I also asked for more rubrics for his assignments. Rubrics that clearly show the expectation and how marks would be awarded tell him what he needs to know to do the job he needs to do. Since he is very concrete, a random marking system does little in terms of motivating him to work well. On the other hand, a rubric that clearly identifies specifically what he needs to do to hit the mark (and where he missed) is very useful.
Since Malcolm has been officially identified at school, he also has an Individual Education Plan. It is this IEP that allowed me to program his Grade 7 (in Grade 4) math, remove him from French and replace it with English vocabulary building, and specify anything else he may need to accommodate his Asperger’s.
Based on what we had learned during Malcolm’s grade four year, Mary Beth and I decided some changes were needed to the IEP. Number one on my list was ensuring that everything in Malcolm’s curriculum was sent home to me so that I had the tools I needed to ensure learning was taking place.
Malcolm’s language issue often means that the classroom fails him as a learning environment. With a vocabulary that has huge holes, it’s not unusual for Malcolm to miss great gobs of information being discussed or taught. Everyone (except me) underestimates the extent of this problem because Malcolm is so good at being “good.” The expectation, generally, is that a child who is missing so much would be acting out more. Not so my Malcolm.
When Malcolm was doing a project on wetlands, he learned that one of the major reasons wetlands were disappearing was because they were being converted for agriculture. SO when he didn’t use this in his report, I asked him why. He didn’t know. I pointed out that the research material he was using showed that the land was being used for crops. He looked at me, eyes wide, and said, “What’s a crop?” A missed word that impacted the whole story.
Words like this – words the world knows that Malcolm doesn’t – pop up all the time. There was the afternoon he walked over to his dad and asked was the device was his dad was using to open the can of tuna. A can-opener. If the word isn’t taught to him directly, he doesn’t get it. And for the longest time, he didn’t even have enough language to be able to ask for the word he didn’t understand. Now that he does, his language is growing by leaps and bounds. But I am still constantly surprised by what he doesn’t know.

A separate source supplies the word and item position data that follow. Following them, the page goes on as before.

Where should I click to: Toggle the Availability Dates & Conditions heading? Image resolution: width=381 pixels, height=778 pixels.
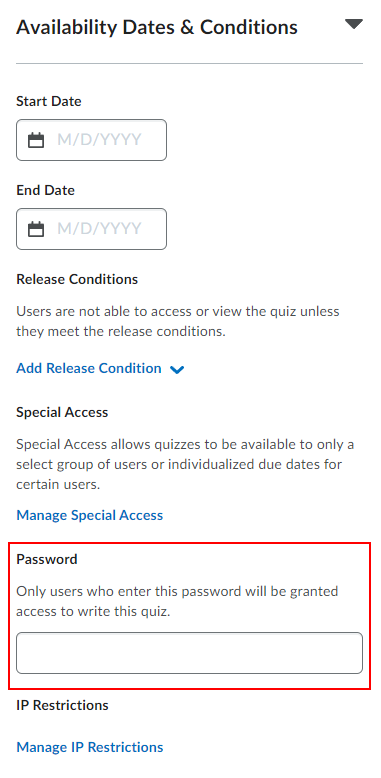tap(157, 27)
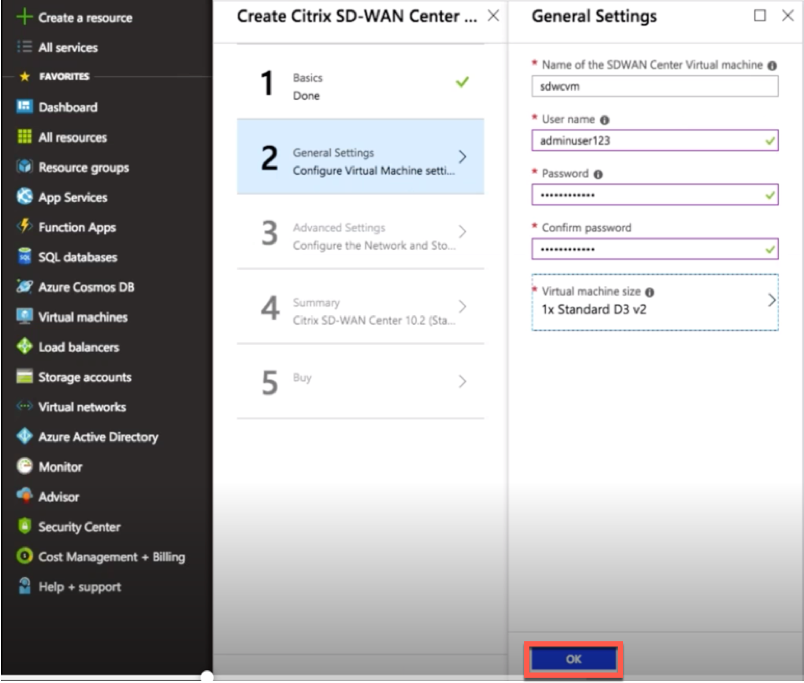
Task: Click the User name input field
Action: (655, 140)
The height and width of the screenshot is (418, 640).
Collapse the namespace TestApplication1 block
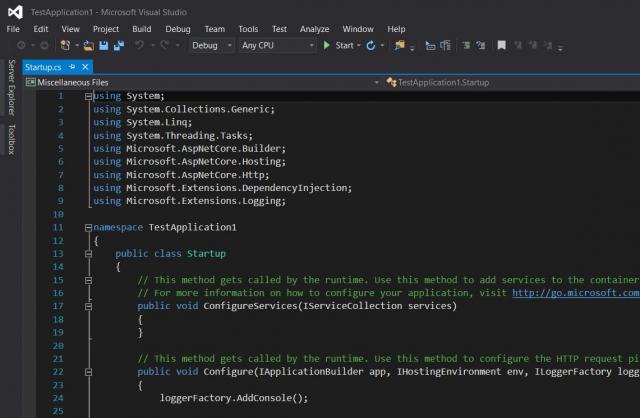coord(86,227)
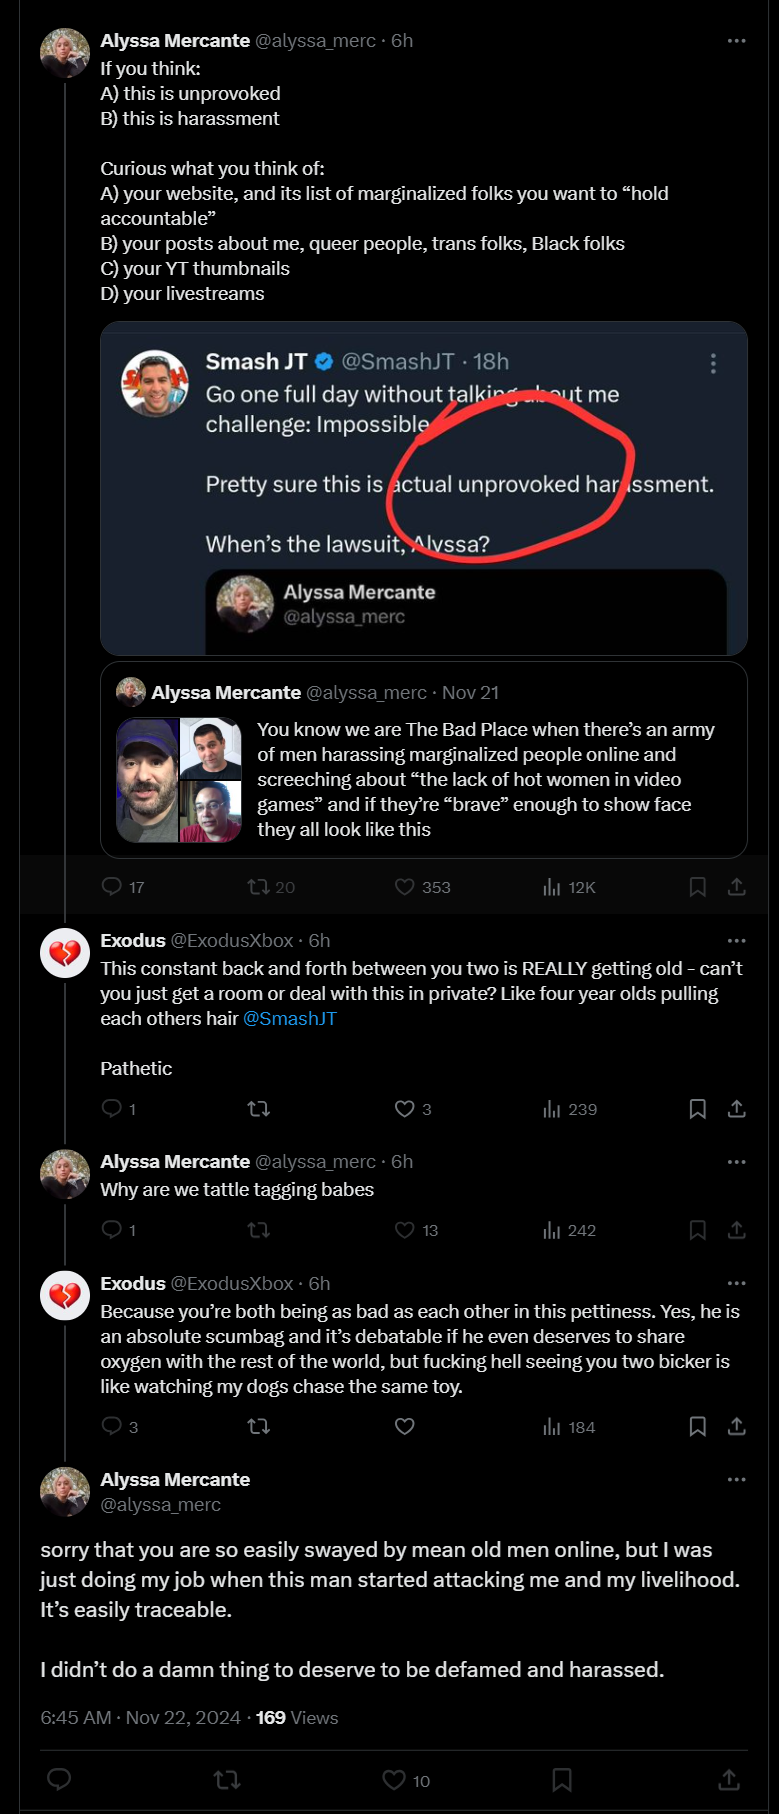Bookmark Exodus's 'Pathetic' reply
779x1814 pixels.
698,1108
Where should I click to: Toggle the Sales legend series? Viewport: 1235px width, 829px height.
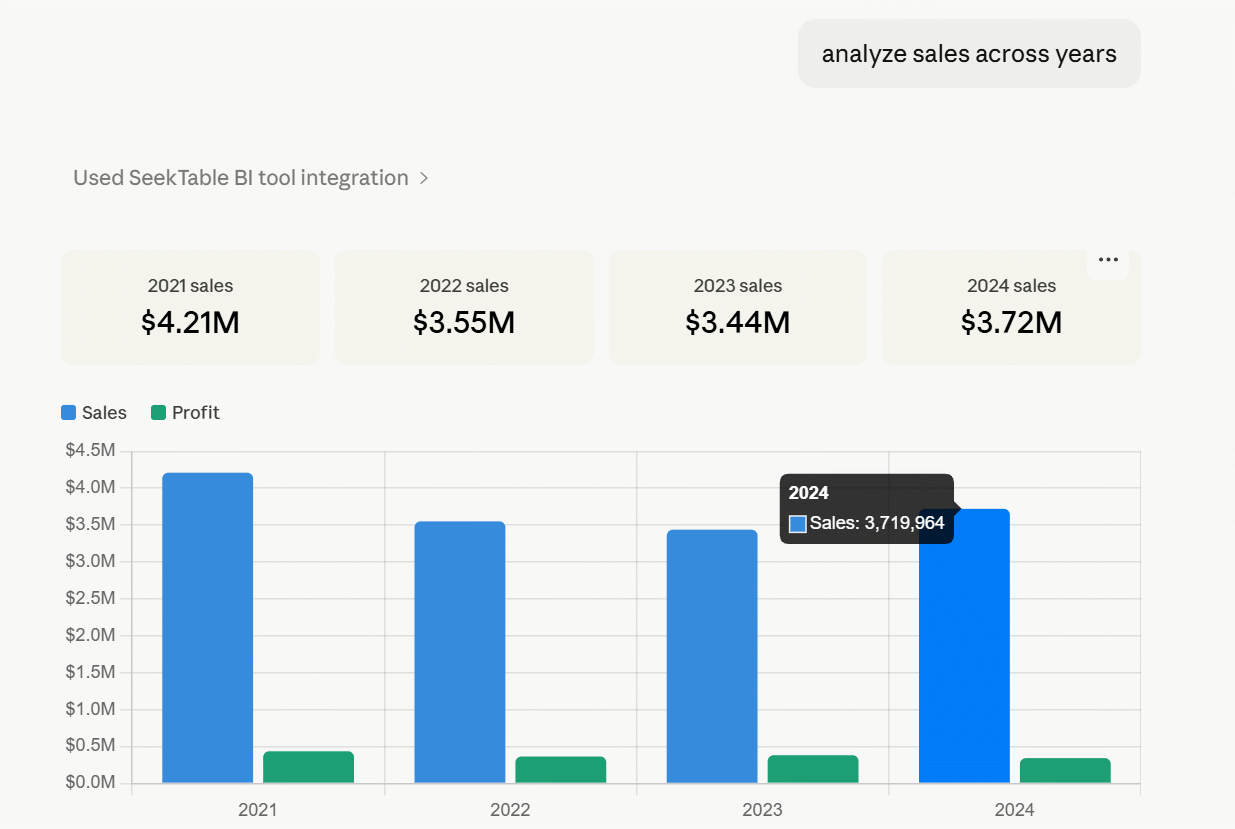94,413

Inevitably, if I left him to his own devices at elementary school, he had enough content to pull a C or even a B on a subject test. With support from me, he was capable of an A. Now, here’s the thing: it’s not the mark, it’s the measure the mark gives of his understanding.
I have always been of the opinion that marks give me an identification of what my child DID NOT learn. My standard is a B+. Bring me home less than a B+ and we have some work to do to make sure the gaps aren’t so huge that they impact on the next part of the curriculum. Sadly, if a child pulls a B on an assignment or test, everyone is happy, and no remedial support is required. I want to know what he hasn’t learned – what may pop up again later to bite us both in the butt.
Let’s take times tables as an example. If you only know three quarters of your times tables, you can get a B. Really. Witness all the children who haven’t a clue how to multiply seven by eight. But if you don’t know your times tables, you’re gong to have problems with math all the way through the rest of your school life. So for me, the only acceptable mark on a times-table test is 100 percent. I refuse to settle for less, and my kids have both been good math students as a result. But left to the “system,” they may only have been adequate at math.
When it comes to science, geography or history, interpretation is a huge part of the issue – it’s not just the facts – and that’s where I’m prepared to cut more slack in terms of my expectations. Malcolm is great with facts but has trouble with interpretation so he can flounder. I have to get into the curriculum and go through it with him. I have to teach him.